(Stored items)
◇ ◇ ◇
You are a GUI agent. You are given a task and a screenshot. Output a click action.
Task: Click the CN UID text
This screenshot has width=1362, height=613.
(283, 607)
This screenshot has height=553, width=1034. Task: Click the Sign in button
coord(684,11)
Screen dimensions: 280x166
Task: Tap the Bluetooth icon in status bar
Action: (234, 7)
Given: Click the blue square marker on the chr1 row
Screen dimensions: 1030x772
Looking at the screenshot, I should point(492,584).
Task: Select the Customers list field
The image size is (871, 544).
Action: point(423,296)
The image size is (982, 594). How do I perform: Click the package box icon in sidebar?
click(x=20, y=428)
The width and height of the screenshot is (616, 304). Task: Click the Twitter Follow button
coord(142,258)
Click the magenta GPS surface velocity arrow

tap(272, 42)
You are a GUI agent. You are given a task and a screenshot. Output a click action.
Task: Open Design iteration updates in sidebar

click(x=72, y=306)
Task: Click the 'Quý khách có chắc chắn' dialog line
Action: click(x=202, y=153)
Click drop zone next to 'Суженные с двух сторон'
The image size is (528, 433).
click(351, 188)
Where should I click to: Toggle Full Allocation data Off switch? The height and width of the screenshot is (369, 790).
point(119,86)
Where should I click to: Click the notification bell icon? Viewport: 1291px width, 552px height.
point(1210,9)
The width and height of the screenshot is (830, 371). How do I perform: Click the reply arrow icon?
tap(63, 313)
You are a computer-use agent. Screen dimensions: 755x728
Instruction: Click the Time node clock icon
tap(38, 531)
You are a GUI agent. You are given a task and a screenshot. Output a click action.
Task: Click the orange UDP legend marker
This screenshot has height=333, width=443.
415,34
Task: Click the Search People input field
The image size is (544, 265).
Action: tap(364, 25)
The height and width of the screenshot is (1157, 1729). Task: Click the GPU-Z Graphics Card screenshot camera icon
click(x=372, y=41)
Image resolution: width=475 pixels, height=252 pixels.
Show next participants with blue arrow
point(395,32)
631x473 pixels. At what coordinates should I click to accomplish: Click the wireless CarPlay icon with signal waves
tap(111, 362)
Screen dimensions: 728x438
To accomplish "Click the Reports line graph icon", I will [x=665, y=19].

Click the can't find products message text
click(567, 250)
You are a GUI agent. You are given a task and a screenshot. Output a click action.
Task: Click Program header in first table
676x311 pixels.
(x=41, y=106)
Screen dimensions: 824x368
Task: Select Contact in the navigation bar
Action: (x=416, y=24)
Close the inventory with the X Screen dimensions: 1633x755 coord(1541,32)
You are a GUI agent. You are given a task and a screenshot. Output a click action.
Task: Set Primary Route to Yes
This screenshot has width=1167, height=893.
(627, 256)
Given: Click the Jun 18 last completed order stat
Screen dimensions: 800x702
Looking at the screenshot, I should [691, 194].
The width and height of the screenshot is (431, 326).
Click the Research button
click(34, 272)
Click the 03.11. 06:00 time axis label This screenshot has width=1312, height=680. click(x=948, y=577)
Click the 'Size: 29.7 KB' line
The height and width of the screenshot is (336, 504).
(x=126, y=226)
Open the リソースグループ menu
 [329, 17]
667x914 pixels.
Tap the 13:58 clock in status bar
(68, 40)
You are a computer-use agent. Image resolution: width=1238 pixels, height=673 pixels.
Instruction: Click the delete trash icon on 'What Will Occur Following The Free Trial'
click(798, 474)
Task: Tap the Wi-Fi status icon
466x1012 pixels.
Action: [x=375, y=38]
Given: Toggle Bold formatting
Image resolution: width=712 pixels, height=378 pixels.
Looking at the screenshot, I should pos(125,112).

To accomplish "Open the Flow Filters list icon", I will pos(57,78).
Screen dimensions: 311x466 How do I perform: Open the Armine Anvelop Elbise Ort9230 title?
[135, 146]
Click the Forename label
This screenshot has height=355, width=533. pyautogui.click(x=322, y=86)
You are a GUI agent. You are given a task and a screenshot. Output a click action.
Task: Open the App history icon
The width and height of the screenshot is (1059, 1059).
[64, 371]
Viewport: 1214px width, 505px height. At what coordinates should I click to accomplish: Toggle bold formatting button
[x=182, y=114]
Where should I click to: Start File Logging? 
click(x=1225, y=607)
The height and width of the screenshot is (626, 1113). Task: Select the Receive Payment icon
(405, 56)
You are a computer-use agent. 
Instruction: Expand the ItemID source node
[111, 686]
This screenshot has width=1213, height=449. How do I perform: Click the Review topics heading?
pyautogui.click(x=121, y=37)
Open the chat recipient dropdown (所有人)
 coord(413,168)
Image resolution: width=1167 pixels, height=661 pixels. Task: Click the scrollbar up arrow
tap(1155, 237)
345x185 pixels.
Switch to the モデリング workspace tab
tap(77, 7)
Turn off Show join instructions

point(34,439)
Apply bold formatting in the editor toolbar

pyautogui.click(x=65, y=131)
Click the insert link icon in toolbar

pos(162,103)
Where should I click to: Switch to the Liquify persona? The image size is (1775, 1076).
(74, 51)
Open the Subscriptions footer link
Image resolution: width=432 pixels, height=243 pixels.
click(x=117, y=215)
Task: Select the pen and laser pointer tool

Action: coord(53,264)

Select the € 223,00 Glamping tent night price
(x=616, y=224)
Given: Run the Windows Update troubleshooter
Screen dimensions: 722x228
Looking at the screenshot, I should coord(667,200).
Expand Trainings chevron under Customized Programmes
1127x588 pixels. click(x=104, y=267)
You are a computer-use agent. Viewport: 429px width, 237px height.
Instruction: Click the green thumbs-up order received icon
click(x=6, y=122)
◇ ◇ ◇
• BRIEF: Reproduce the data verbatim, line for line.

• ANSWER BOX:
You are a GUI agent. You are given a task and a screenshot. Output a click action.
Task: Click the CN UID text
This screenshot has width=1362, height=613.
(283, 607)
This screenshot has height=553, width=1034. Task: Click the Sign in button
coord(684,11)
Screen dimensions: 280x166
Task: Tap the Bluetooth icon in status bar
Action: (234, 7)
Given: Click the blue square marker on the chr1 row
Screen dimensions: 1030x772
Looking at the screenshot, I should point(492,584).
Task: Select the Customers list field
The image size is (871, 544).
Action: point(423,296)
The image size is (982, 594). How do I perform: Click the package box icon in sidebar?
click(x=20, y=428)
The width and height of the screenshot is (616, 304). Task: Click the Twitter Follow button
coord(142,258)
Click the magenta GPS surface velocity arrow

tap(272, 42)
You are a GUI agent. You are given a task and a screenshot. Output a click action.
Task: Open Design iteration updates in sidebar

click(x=72, y=306)
Task: Click the 'Quý khách có chắc chắn' dialog line
Action: click(x=202, y=153)
Click drop zone next to 'Суженные с двух сторон'
The image size is (528, 433).
click(351, 188)
Where should I click to: Toggle Full Allocation data Off switch? The height and width of the screenshot is (369, 790).
point(119,86)
Where should I click to: Click the notification bell icon? Viewport: 1291px width, 552px height.
point(1210,9)
The width and height of the screenshot is (830, 371). How do I perform: Click the reply arrow icon?
tap(63, 313)
You are a computer-use agent. Screen dimensions: 755x728
Instruction: Click the Time node clock icon
tap(38, 531)
You are a GUI agent. You are given a task and a screenshot. Output a click action.
Task: Click the orange UDP legend marker
This screenshot has height=333, width=443.
415,34
Task: Click the Search People input field
The image size is (544, 265).
Action: tap(364, 25)
The height and width of the screenshot is (1157, 1729). Task: Click the GPU-Z Graphics Card screenshot camera icon
click(x=372, y=41)
Image resolution: width=475 pixels, height=252 pixels.
Show next participants with blue arrow
point(395,32)
631x473 pixels. At what coordinates should I click to accomplish: Click the wireless CarPlay icon with signal waves
tap(111, 362)
Screen dimensions: 728x438
To accomplish "Click the Reports line graph icon", I will [x=665, y=19].

Click the can't find products message text
click(567, 250)
You are a GUI agent. You are given a task and a screenshot. Output a click action.
Task: Click Program header in first table
676x311 pixels.
(x=41, y=106)
Screen dimensions: 824x368
Task: Select Contact in the navigation bar
Action: (x=416, y=24)
Close the inventory with the X Screen dimensions: 1633x755 coord(1541,32)
You are a GUI agent. You are given a task and a screenshot. Output a click action.
Task: Set Primary Route to Yes
This screenshot has width=1167, height=893.
(627, 256)
Given: Click the Jun 18 last completed order stat
Screen dimensions: 800x702
Looking at the screenshot, I should [691, 194].
The width and height of the screenshot is (431, 326).
Click the Research button
click(34, 272)
Click the 03.11. 06:00 time axis label This screenshot has width=1312, height=680. click(x=948, y=577)
Click the 'Size: 29.7 KB' line
The height and width of the screenshot is (336, 504).
(x=126, y=226)
Open the リソースグループ menu
 [329, 17]
667x914 pixels.
Tap the 13:58 clock in status bar
(68, 40)
You are a computer-use agent. Image resolution: width=1238 pixels, height=673 pixels.
Instruction: Click the delete trash icon on 'What Will Occur Following The Free Trial'
click(798, 474)
Task: Tap the Wi-Fi status icon
466x1012 pixels.
Action: [x=375, y=38]
Given: Toggle Bold formatting
Image resolution: width=712 pixels, height=378 pixels.
Looking at the screenshot, I should pos(125,112).

To accomplish "Open the Flow Filters list icon", I will pos(57,78).
Screen dimensions: 311x466 How do I perform: Open the Armine Anvelop Elbise Ort9230 title?
[135, 146]
Click the Forename label
This screenshot has height=355, width=533. pyautogui.click(x=322, y=86)
You are a GUI agent. You are given a task and a screenshot. Output a click action.
Task: Open the App history icon
The width and height of the screenshot is (1059, 1059).
[64, 371]
Viewport: 1214px width, 505px height. At what coordinates should I click to accomplish: Toggle bold formatting button
[x=182, y=114]
Where should I click to: Start File Logging? 
click(x=1225, y=607)
The height and width of the screenshot is (626, 1113). Task: Select the Receive Payment icon
(405, 56)
You are a computer-use agent. 
Instruction: Expand the ItemID source node
[111, 686]
This screenshot has width=1213, height=449. How do I perform: Click the Review topics heading?
pyautogui.click(x=121, y=37)
Open the chat recipient dropdown (所有人)
 coord(413,168)
Image resolution: width=1167 pixels, height=661 pixels. Task: Click the scrollbar up arrow
tap(1155, 237)
345x185 pixels.
Switch to the モデリング workspace tab
tap(77, 7)
Turn off Show join instructions

point(34,439)
Apply bold formatting in the editor toolbar

pyautogui.click(x=65, y=131)
Click the insert link icon in toolbar

pos(162,103)
Where should I click to: Switch to the Liquify persona? The image size is (1775, 1076).
(74, 51)
Open the Subscriptions footer link
Image resolution: width=432 pixels, height=243 pixels.
click(x=117, y=215)
Task: Select the pen and laser pointer tool

Action: coord(53,264)

Select the € 223,00 Glamping tent night price
(x=616, y=224)
Given: Run the Windows Update troubleshooter
Screen dimensions: 722x228
Looking at the screenshot, I should coord(667,200).
Expand Trainings chevron under Customized Programmes
1127x588 pixels. click(x=104, y=267)
You are a computer-use agent. Viewport: 429px width, 237px height.
Instruction: Click the green thumbs-up order received icon
click(x=6, y=122)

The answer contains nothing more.